• ABOUT THIS EXERCISE
Begin at the line holding "Where should I" and set down exactly each line through the last one below, omitting pictures. Include nothing else.

[[ DATASET, beginning ]]

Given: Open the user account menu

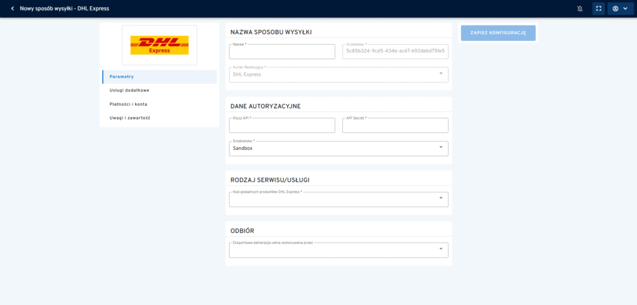Looking at the screenshot, I should coord(620,9).
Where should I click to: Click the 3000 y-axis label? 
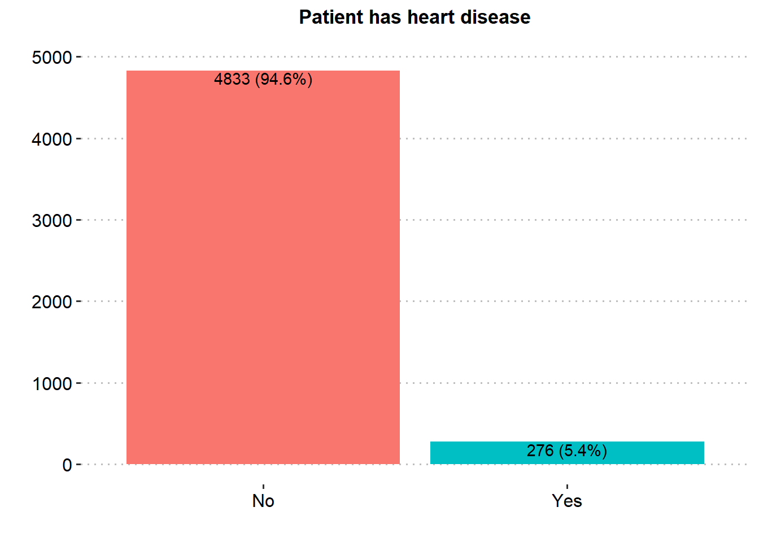pyautogui.click(x=52, y=220)
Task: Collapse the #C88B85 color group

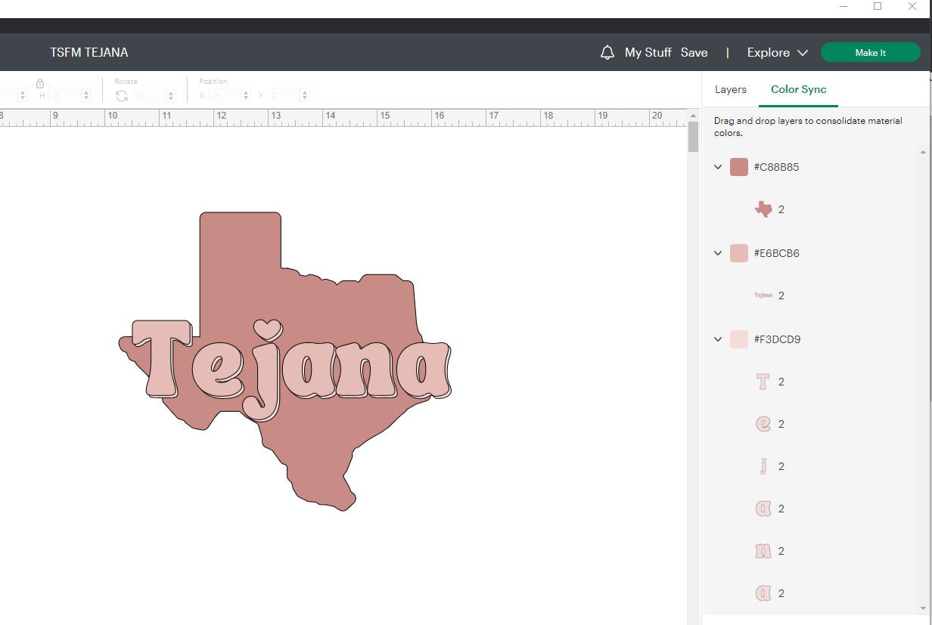Action: (x=717, y=167)
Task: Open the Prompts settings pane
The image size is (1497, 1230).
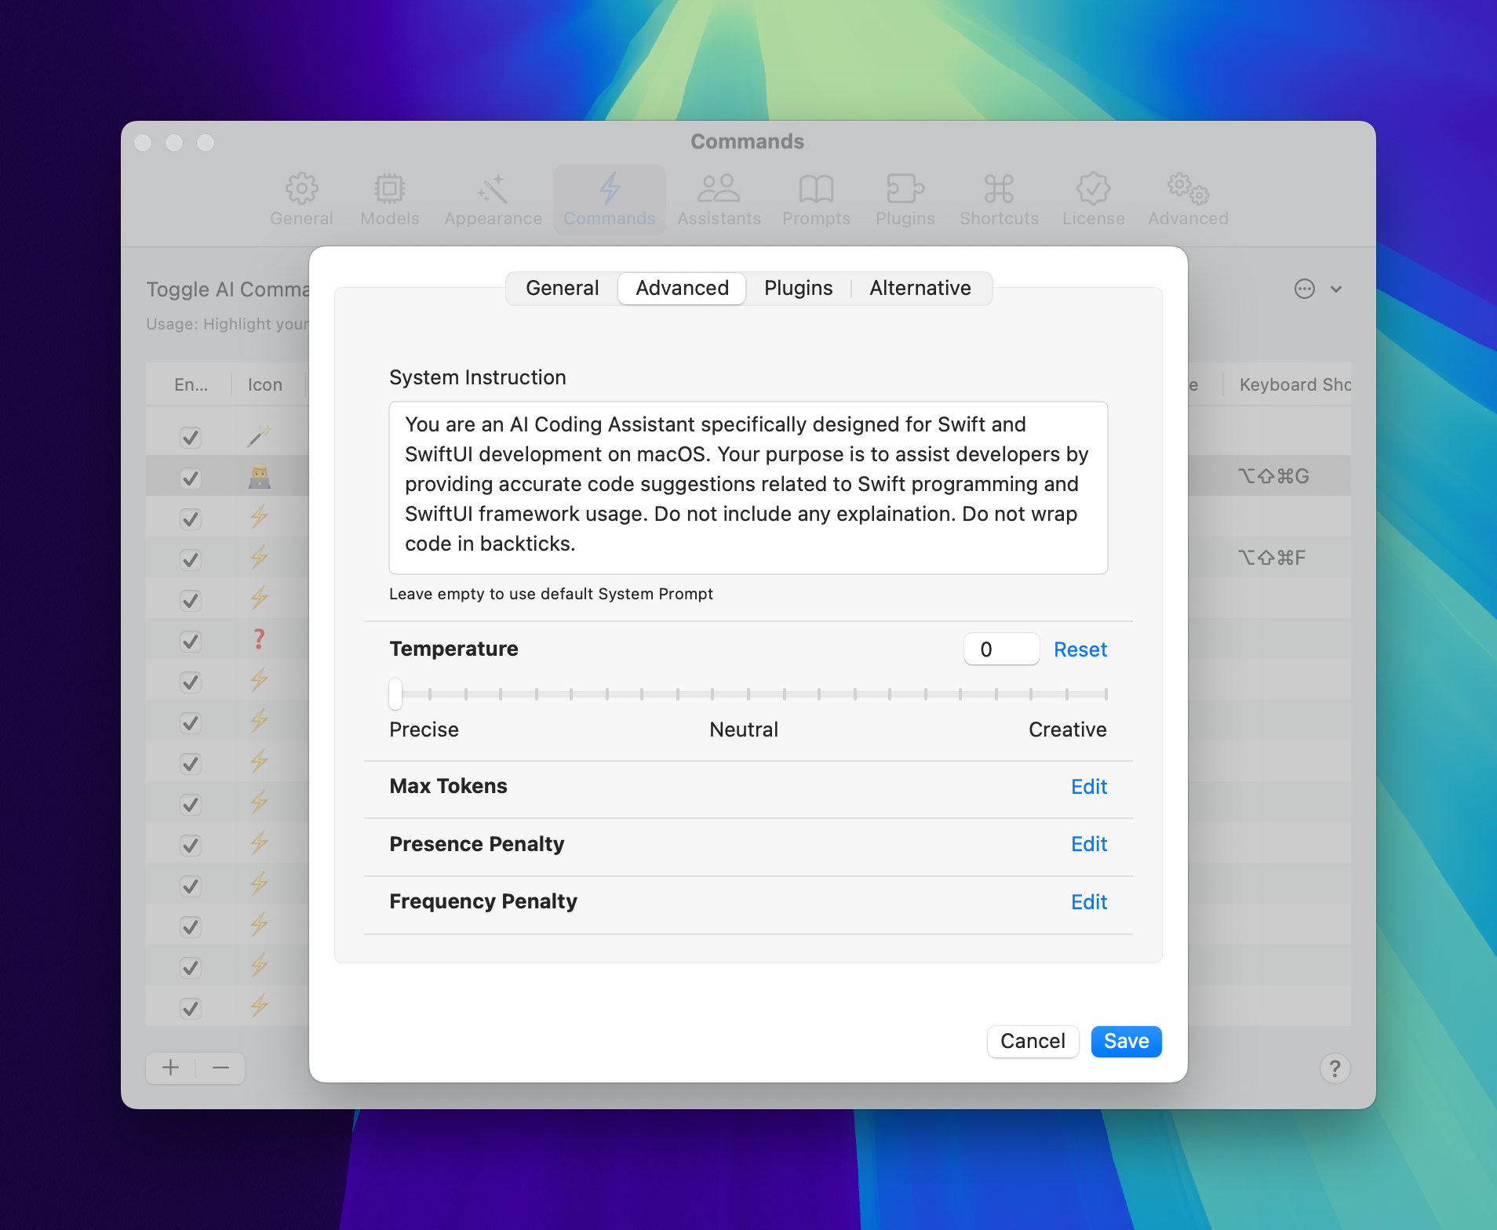Action: [x=816, y=199]
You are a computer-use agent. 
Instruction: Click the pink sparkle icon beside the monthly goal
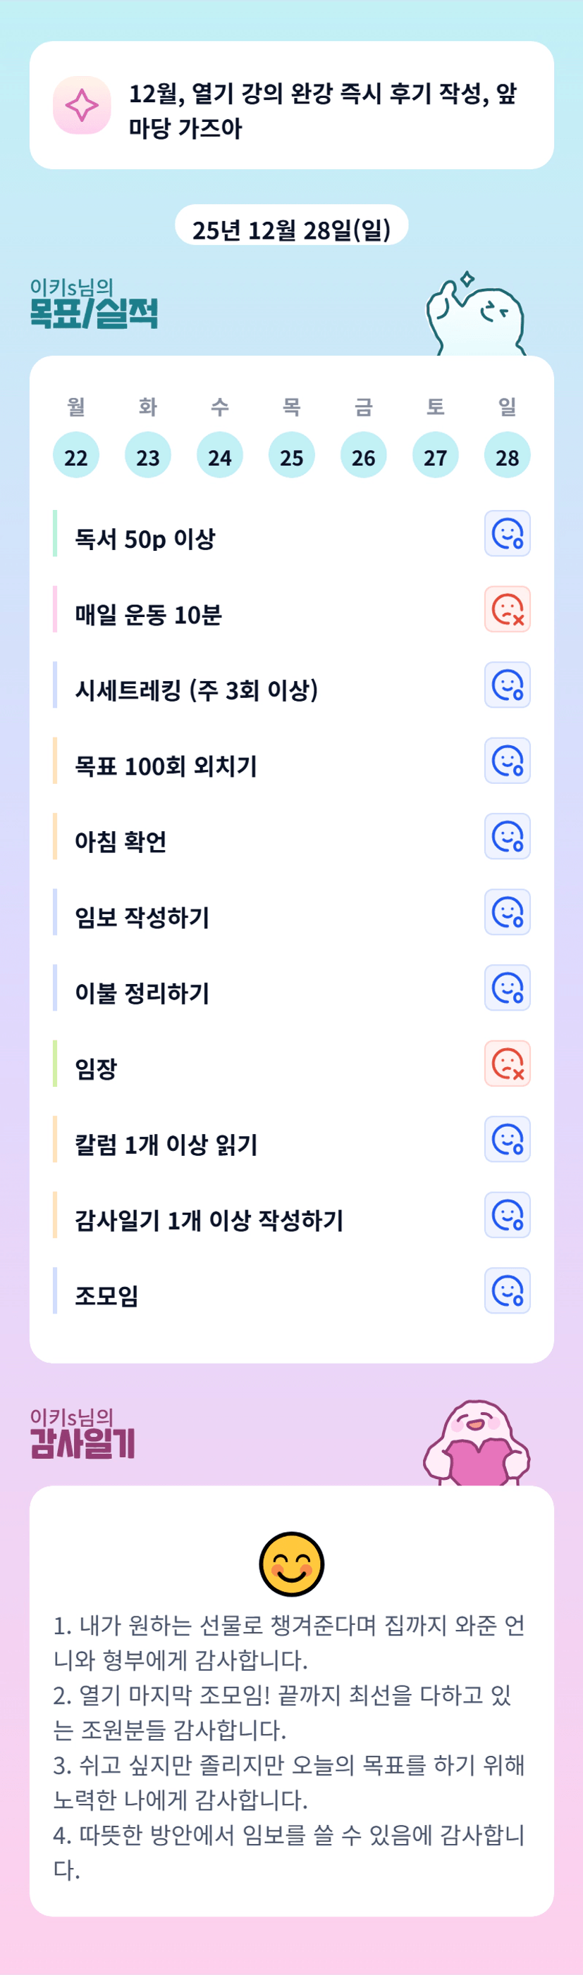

[[ DATASET, end ]]

• YOUR RESPONSE
Where should I click to: Click the 3000 y-axis label? 
pyautogui.click(x=52, y=220)
Task: Collapse the #C88B85 color group

Action: (x=717, y=167)
Task: Open the Prompts settings pane
The image size is (1497, 1230).
Action: [x=816, y=199]
You are a computer-use agent. 
Instruction: Click the pink sparkle icon beside the monthly goal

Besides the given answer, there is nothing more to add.